Court Opinion

ID: 9845829
Source: CourtListenerOpinion
Date Created: 2023-09-24 03:29:06.046731+00
Date Added: 2024-06-11T09:16:23.132247
License: Public Domain

DENECKE, J.,
specially concurring.
I concur in affirming the majority’s decision that the trial court was correct in directing a verdict for defendant. I do not join in the majority opinion because it is couched in words and phrases which I believed we had, and should have, discarded as misleading and inaccurate. The concurring opinion in Hills v. McGillvrey, decided June 3, 1965, indicates that a majority of the court does not believe that problems of this land are best solved in the terminology of “proximate cause,” “condition rather than a factor,” etc. Such phrases as “the primary negligence of the plaintiff has come to rest,” “negligence has spent itself,” and “continuing negligence” also are misleading and inaccurate and were criticized in Palmer v. Murdock, 233 Or 334, 378 P2d 271 (1963).

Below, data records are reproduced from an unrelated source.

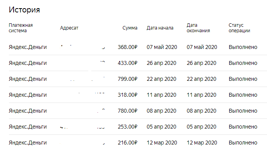267x148 pixels.
Task: Click the История heading
Action: coord(24,10)
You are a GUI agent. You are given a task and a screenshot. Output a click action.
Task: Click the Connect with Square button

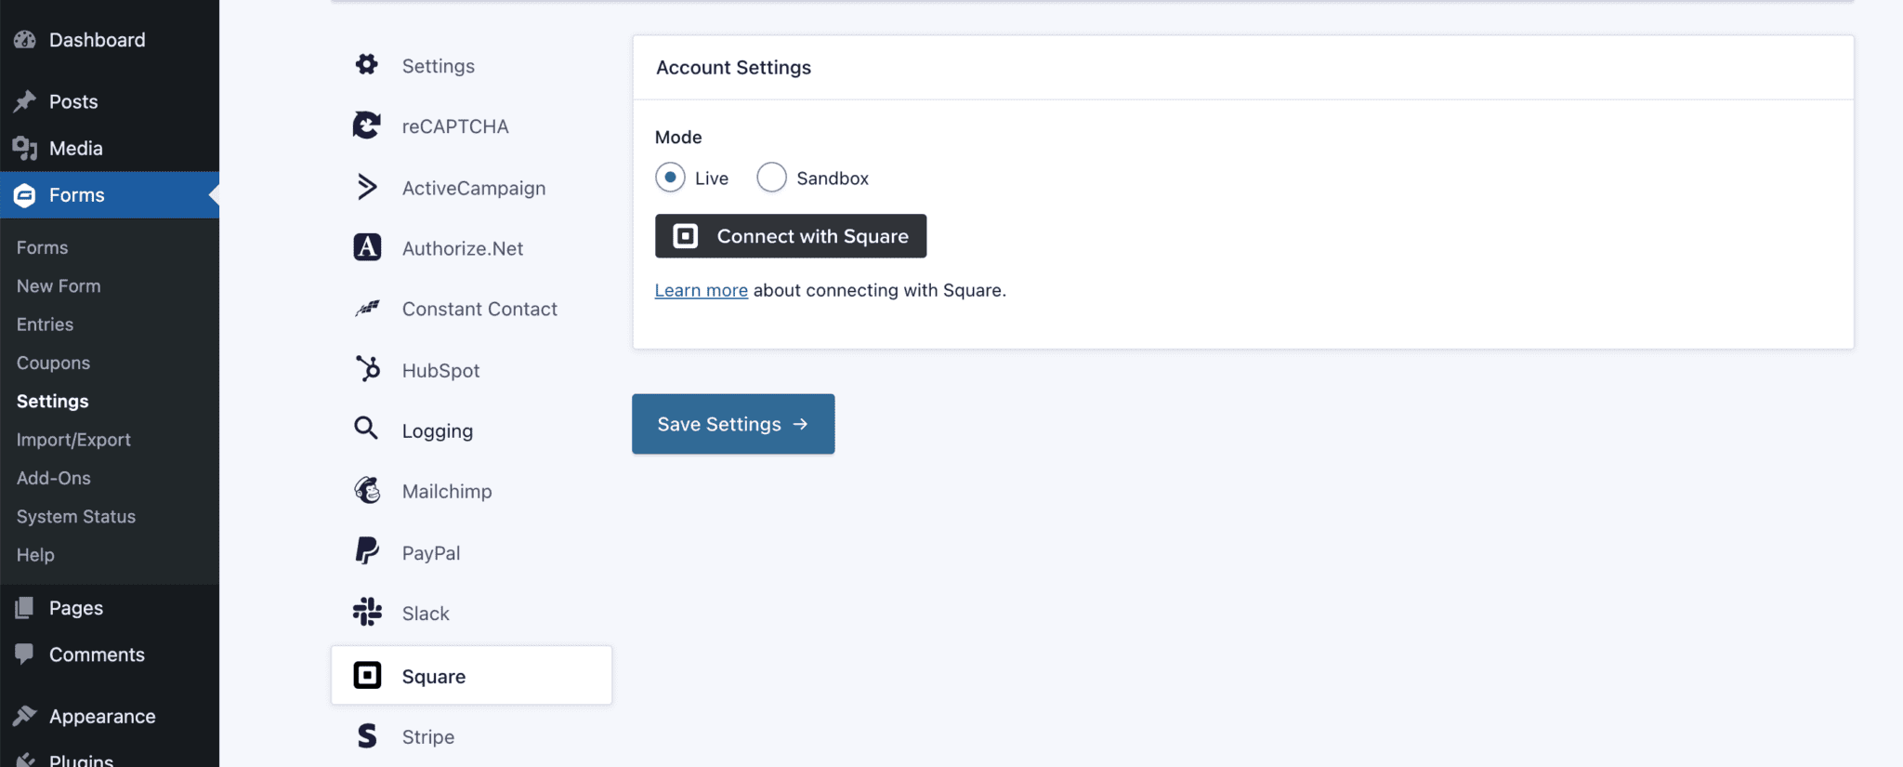click(790, 236)
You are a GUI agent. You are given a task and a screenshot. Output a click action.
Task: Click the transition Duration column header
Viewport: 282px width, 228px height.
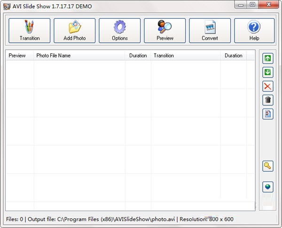pos(234,55)
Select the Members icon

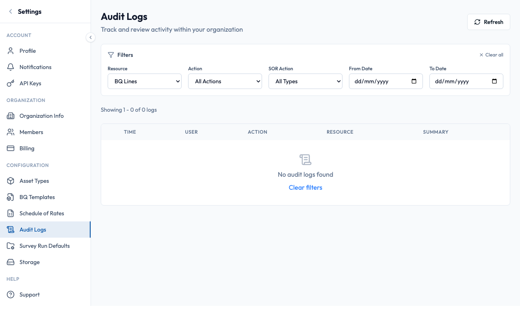pyautogui.click(x=11, y=132)
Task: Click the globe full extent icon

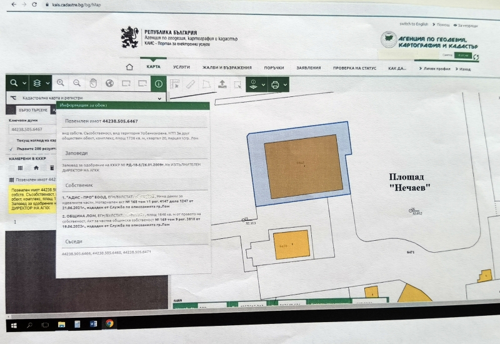Action: [109, 83]
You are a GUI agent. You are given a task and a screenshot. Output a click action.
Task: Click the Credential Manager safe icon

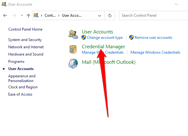pyautogui.click(x=73, y=49)
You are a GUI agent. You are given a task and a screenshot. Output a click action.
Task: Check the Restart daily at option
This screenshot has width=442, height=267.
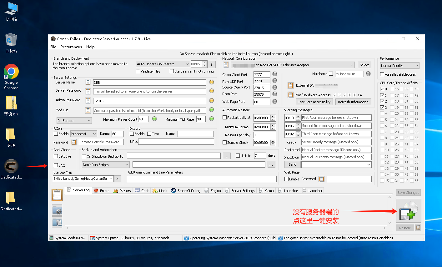pos(224,118)
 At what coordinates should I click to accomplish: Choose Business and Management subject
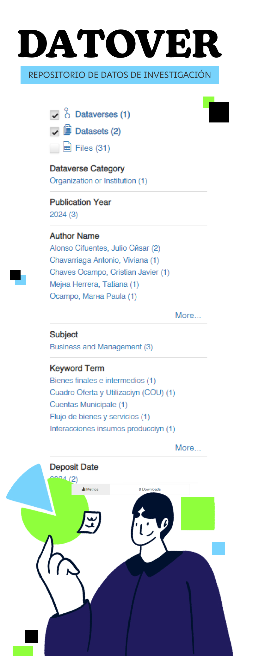coord(101,347)
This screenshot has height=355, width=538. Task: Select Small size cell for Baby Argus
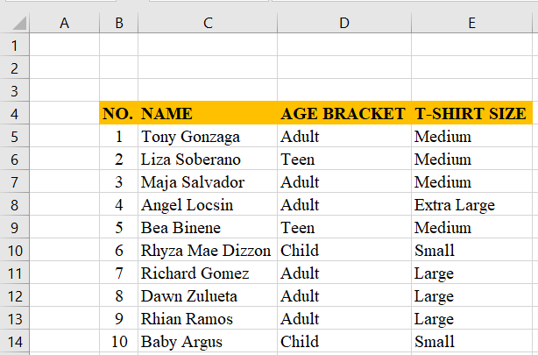(471, 341)
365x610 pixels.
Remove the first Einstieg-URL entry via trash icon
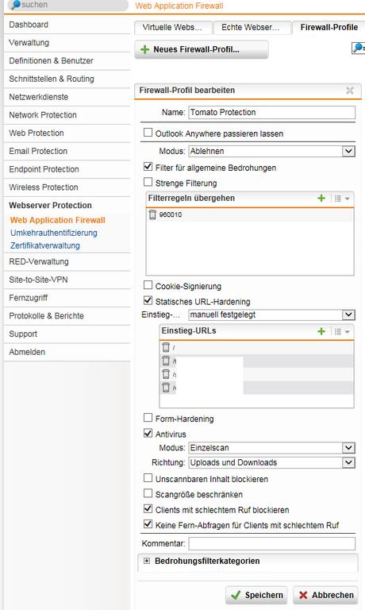(x=166, y=347)

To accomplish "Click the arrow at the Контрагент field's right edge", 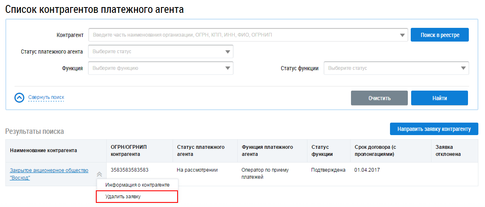I will click(x=402, y=35).
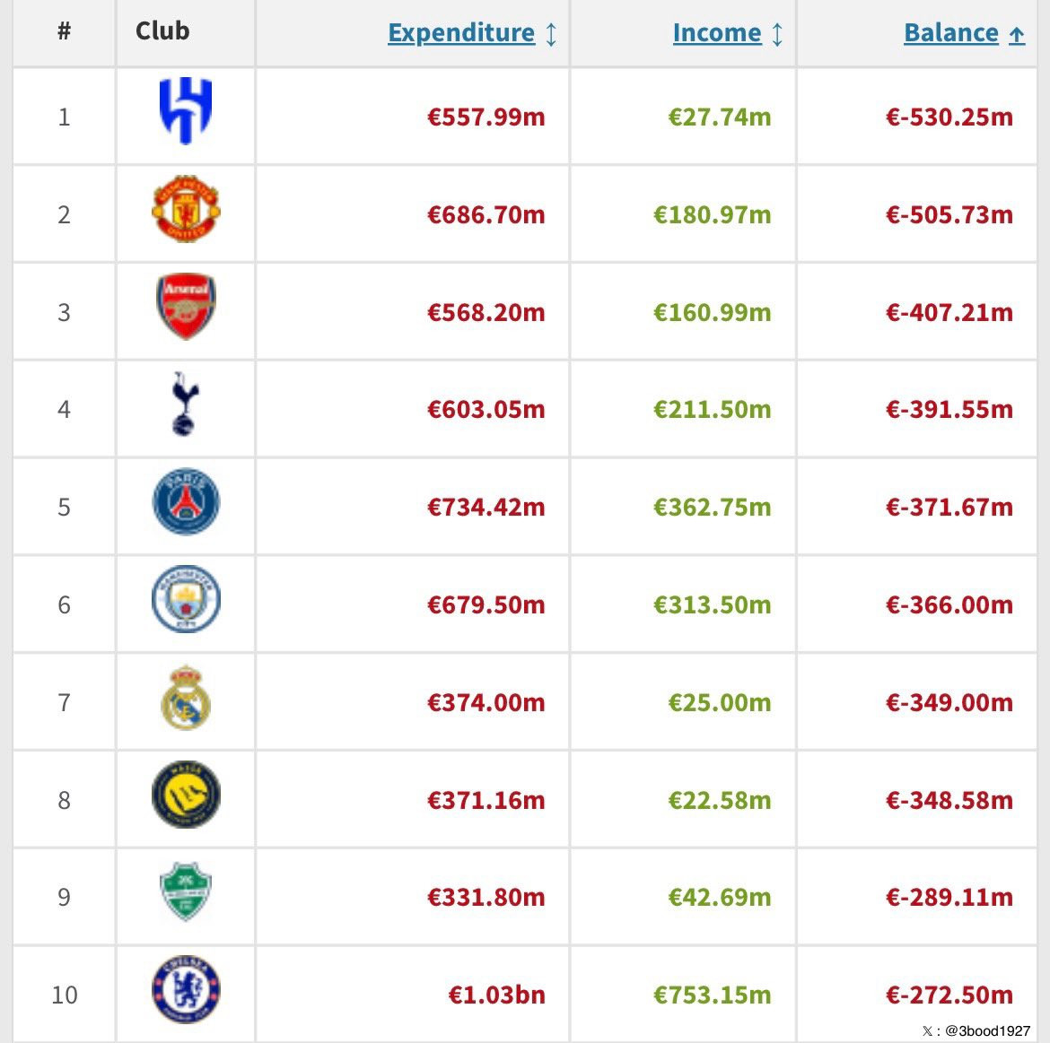Select the Arsenal club crest
Viewport: 1050px width, 1043px height.
coord(186,307)
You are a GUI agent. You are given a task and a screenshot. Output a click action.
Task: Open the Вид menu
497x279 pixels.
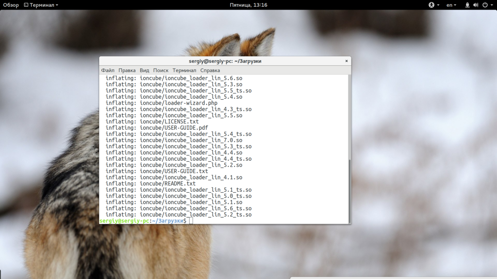coord(144,70)
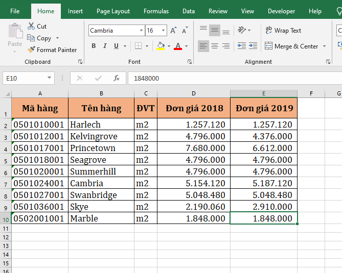Expand the Merge & Center dropdown arrow
Screen dimensions: 342x273
(x=324, y=46)
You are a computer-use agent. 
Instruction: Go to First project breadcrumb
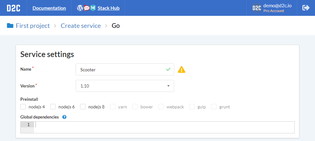pyautogui.click(x=33, y=26)
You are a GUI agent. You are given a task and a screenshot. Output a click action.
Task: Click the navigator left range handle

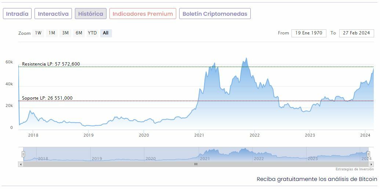23,154
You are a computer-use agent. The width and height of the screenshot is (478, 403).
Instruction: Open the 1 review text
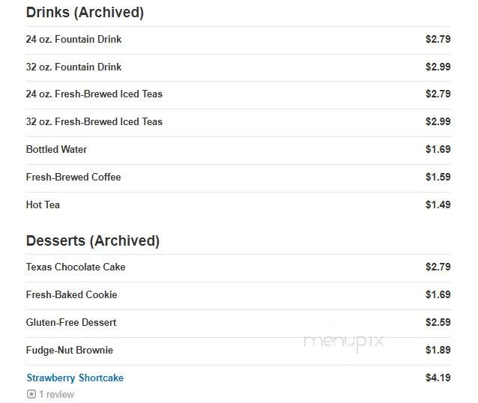tap(56, 394)
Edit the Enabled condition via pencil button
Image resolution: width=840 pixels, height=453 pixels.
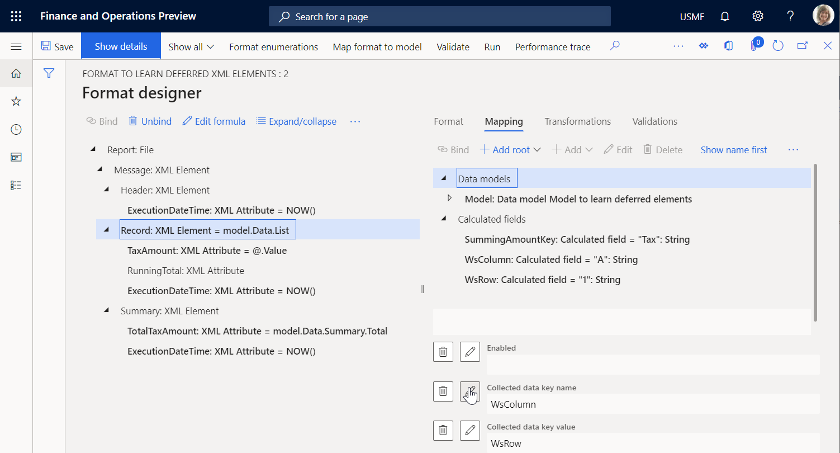(x=470, y=352)
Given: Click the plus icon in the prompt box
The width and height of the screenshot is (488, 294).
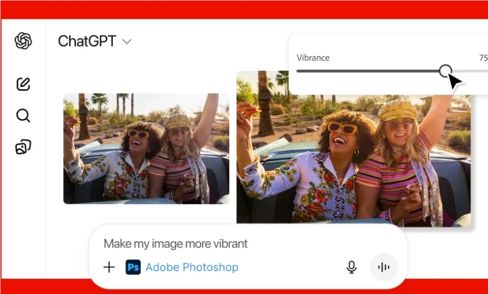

I also believe that it is advisable specifically to distinguish or overrule Palmer v. Murdock, supra. In my opinion the ease is distinguishable. That decision was made upon the basis of opening statements. Plaintiff stated that when defendant discovered plaintiff’s peril, plaintiff was in a position of danger from which he could not extricate himself. Our decision was that plaintiff should have the opportunity of introducing evidence that that was the fact. In the instant ease there is no evidence from which a jury could find that plaintiff was in a static or passive position from which he could not free himself, while defendant had an opportunity to avoid the collision by the use of reasonable care.